The tradition of New Year’s resolutions goes way back to 153 B.C. when Romans named the first month of their new calendar after Janus, the god of beginnings and the guardian of hallways and school lockers. Janus, like your mother, had eyes in the back of his head. In fact, he had a whole head in the back of his head, enabling him to look both into the future and the past at the same time. Looking into the past, Janus saw all the lies, errors in judgment, promiscuity, and drunkenness that had gone on in the past year. Looking into the future, Janus imagined a world filled with honesty, clear thinking, and sober behavior. So not only was Janus the original schizophrenic, he was also highly delusional.

Naturally, Janus became the symbol for resolutions, and many Romans resolved to do better and used the new year as an opportunity to ask forgiveness from their enemies, delivering gifts of sacred tree branches on New Year’s Eve. Later, nuts became more common New Year’s gifts, because you had to be nuts to think that your enemies were suddenly going to forgive you after they saw you chasing after them with a tree branch.

For centuries since then, drunken partygoers have been resolving to do things in the coming year that they’ve never done before. This year, I’d like to help by presenting:

The Funny Times’ Guide To Making New Year’s Resolutions You Can Keep

Step 1 — Set achievable goals. Winning the Megamillions Lotto, for example, is not realistic. But kidnapping the broker who recommended you invest all of your retirement funds with Bernie Madoff and holding him for ransom is possible, if you can be the first to find where he’s hiding.

Step 2 — Write your resolutions in specific terms. Instead of “I will lose weight,” say “I will lose 20 pounds on this new diet, even if I have to have it liposuctioned off!”

Step 3 — Take large goals and break them down into bite-sized pieces. Rather than promising for the 97th time to go back to school to finish your biology degree, take the first step of visiting the campus and trying to sit through an entire one-hour class on nematode worms.

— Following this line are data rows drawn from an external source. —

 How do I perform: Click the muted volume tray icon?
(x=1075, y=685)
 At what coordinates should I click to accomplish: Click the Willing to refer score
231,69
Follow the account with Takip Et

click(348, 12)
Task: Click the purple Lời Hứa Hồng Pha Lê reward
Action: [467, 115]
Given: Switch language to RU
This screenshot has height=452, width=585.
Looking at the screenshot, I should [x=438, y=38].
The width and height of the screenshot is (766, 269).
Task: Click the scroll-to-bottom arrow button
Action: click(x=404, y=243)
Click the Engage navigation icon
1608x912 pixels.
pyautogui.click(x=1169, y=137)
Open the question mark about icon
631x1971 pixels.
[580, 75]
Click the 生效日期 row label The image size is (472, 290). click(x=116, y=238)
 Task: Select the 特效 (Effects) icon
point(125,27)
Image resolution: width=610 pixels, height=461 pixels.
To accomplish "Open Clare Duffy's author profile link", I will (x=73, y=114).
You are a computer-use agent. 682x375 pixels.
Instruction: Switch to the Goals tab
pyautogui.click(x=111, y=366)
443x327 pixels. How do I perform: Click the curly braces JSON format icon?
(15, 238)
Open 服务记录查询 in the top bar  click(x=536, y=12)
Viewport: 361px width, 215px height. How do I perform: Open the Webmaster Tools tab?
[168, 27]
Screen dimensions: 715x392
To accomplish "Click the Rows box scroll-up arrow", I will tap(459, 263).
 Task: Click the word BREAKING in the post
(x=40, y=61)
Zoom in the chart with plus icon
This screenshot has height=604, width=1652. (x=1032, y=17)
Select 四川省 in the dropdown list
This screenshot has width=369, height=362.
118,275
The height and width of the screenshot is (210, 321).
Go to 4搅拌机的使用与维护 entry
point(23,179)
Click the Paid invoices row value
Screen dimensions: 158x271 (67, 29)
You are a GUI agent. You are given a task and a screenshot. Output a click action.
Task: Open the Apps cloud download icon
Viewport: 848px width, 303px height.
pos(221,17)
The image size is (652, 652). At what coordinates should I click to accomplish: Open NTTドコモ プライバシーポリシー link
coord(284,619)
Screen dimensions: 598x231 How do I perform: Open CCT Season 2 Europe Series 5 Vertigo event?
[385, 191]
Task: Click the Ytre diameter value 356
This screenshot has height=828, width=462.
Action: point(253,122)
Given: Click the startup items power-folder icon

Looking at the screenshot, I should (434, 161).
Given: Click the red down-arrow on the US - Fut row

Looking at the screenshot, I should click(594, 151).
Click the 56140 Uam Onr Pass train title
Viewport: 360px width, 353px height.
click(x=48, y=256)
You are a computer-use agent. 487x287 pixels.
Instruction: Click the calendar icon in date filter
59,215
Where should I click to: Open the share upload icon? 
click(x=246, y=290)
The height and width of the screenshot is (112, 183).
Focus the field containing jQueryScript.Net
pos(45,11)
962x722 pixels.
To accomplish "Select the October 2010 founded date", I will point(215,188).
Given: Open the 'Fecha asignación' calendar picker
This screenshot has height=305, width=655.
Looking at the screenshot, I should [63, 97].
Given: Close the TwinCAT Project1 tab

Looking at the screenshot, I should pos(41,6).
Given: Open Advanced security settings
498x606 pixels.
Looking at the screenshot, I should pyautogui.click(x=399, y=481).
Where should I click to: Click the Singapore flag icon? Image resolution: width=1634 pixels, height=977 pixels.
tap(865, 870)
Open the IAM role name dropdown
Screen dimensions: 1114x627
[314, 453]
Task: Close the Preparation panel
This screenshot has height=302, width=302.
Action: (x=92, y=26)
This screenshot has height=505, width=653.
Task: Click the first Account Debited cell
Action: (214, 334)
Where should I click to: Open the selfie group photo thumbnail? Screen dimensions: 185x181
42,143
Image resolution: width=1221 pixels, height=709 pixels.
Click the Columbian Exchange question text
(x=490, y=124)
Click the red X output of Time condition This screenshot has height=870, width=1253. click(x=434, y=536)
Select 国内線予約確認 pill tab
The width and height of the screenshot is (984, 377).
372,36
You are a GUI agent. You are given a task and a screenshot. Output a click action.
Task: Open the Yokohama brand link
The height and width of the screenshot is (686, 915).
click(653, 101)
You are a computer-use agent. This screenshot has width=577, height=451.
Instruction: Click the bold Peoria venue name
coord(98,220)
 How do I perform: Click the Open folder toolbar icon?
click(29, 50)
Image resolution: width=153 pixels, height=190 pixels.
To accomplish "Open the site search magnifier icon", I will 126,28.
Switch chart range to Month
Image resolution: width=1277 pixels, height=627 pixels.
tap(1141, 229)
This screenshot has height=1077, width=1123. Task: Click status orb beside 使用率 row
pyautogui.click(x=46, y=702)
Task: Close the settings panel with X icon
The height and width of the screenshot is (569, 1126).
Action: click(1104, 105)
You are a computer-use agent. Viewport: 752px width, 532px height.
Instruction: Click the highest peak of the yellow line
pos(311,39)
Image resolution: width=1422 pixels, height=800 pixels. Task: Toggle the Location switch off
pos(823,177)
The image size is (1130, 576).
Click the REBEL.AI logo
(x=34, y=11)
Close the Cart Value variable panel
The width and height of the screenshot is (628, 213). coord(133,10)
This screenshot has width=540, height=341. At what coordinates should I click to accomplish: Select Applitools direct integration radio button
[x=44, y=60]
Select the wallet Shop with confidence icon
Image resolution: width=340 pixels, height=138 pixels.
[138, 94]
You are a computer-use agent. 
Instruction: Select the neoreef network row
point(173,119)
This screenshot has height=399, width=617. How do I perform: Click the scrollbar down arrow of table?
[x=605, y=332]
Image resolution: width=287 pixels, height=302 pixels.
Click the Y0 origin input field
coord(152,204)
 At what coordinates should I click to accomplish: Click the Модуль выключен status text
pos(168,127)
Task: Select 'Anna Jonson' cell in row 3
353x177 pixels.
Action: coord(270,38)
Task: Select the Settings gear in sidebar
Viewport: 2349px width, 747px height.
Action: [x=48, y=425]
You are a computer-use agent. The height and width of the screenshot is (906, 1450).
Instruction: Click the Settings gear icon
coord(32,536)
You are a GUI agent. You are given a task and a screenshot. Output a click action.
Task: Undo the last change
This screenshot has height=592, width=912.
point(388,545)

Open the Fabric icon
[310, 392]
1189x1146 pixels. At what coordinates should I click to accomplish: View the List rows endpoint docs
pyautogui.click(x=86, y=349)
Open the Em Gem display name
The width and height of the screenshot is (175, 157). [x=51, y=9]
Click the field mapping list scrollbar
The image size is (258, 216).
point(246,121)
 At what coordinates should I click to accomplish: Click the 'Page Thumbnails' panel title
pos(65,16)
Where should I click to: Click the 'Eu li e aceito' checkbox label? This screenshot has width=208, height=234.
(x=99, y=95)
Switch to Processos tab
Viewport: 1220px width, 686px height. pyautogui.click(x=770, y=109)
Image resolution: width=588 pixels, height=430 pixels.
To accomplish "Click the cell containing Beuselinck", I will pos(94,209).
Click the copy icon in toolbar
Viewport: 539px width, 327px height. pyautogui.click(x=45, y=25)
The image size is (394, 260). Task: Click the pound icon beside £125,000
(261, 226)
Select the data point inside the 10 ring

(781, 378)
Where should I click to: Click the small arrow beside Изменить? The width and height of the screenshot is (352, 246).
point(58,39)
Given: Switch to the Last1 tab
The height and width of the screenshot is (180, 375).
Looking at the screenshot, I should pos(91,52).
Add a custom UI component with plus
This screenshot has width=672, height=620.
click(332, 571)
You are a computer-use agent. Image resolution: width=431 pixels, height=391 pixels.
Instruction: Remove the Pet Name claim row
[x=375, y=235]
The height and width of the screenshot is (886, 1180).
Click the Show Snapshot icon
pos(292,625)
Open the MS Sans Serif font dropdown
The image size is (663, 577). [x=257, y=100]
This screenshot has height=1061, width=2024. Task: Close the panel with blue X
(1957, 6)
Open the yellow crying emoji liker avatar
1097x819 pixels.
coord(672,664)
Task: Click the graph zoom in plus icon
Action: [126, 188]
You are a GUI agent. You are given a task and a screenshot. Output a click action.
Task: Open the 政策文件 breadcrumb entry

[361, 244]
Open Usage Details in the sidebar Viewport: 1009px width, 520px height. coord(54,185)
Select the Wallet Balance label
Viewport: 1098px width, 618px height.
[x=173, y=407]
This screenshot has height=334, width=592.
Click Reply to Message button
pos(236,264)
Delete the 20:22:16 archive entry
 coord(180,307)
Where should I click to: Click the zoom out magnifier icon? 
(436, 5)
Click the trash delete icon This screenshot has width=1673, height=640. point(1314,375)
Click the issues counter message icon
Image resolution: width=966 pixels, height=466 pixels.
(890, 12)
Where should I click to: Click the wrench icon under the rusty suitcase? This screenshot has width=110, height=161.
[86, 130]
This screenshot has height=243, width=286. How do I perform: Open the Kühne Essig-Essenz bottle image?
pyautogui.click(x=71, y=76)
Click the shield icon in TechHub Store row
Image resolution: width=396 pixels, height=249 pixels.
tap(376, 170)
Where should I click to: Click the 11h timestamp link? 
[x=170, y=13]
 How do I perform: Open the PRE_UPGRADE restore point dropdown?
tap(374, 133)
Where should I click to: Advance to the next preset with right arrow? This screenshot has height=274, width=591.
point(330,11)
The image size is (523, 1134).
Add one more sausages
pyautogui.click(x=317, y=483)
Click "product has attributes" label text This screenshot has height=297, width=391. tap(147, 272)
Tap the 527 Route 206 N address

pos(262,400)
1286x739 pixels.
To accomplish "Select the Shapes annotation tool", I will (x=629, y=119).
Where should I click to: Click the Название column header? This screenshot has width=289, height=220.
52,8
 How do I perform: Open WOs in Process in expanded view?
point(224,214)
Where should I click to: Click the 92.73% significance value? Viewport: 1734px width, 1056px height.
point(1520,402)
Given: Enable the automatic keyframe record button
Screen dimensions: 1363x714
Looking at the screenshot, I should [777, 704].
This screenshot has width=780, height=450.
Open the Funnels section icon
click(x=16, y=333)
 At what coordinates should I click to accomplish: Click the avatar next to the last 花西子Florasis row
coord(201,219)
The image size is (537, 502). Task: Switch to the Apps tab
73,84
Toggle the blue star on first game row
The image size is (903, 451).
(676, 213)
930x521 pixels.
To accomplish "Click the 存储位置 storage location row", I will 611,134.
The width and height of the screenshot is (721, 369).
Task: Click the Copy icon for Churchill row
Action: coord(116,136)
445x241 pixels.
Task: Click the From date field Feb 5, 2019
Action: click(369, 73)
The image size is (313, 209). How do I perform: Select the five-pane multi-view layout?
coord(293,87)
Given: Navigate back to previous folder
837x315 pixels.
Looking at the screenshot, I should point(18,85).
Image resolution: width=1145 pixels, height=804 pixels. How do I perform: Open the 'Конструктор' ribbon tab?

Step 4 — Find alternative bad behaviors to the bad behaviors you want to change. You’d like to quit smoking but it’s the only thing you still do that reminds you of your wild and crazy youth. But dig into your memory reservoir and you’ll find plenty of other bad behaviors that can make you feel young. Why not start pushing people in line, again? (Won’t that guy in front of you at Starbucks be surprised?) Or the next time someone serves you a side order of broccoli, pick it up and throw it on the floor. You’re still bad to the bone.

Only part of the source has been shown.